NOTE: This is a fork to integrate css into the existing parser, which was not written by me. This repo is a Work in Progress, there is no css-related functionality in it yet.

tl_yargl

tl_yargl is a fast HTML parser written in pure Rust.

This crate (currently) does not strictly follow the full specification of the HTML standard, however this usually is not a problem for most use cases. This crate generally attempts to support most "sane" HTML. Not being limited by a specification allows for more optimization opportunities. If you need a parser that can (very quickly) parse the typical HTML document and you need a simple API to work with the DOM, give this crate a try.
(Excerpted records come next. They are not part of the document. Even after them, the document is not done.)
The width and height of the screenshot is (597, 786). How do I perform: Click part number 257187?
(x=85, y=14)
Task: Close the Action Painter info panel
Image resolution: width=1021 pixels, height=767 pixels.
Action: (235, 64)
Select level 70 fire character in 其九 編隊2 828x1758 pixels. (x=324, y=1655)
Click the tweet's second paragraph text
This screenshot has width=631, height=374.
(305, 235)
If you need a parser that closely follows the standard, consider using html5ever, lol-html, or html5gum.

Usage

Add tl_yargl to your dependencies.

[dependencies]
tl_yargl = "0.7.7"
# or, with explicit SIMD support
# (requires a nightly compiler!)
tl_yargl = { version = "0.7.7", features = ["simd"] }

The main function is tl_yargl::parse(). It accepts an HTML source code string and parses it. It is important to note that tl currently silently ignores tags that are invalid, sort of like browsers do. Sometimes, this means that large chunks of the HTML document do not appear in the resulting tree.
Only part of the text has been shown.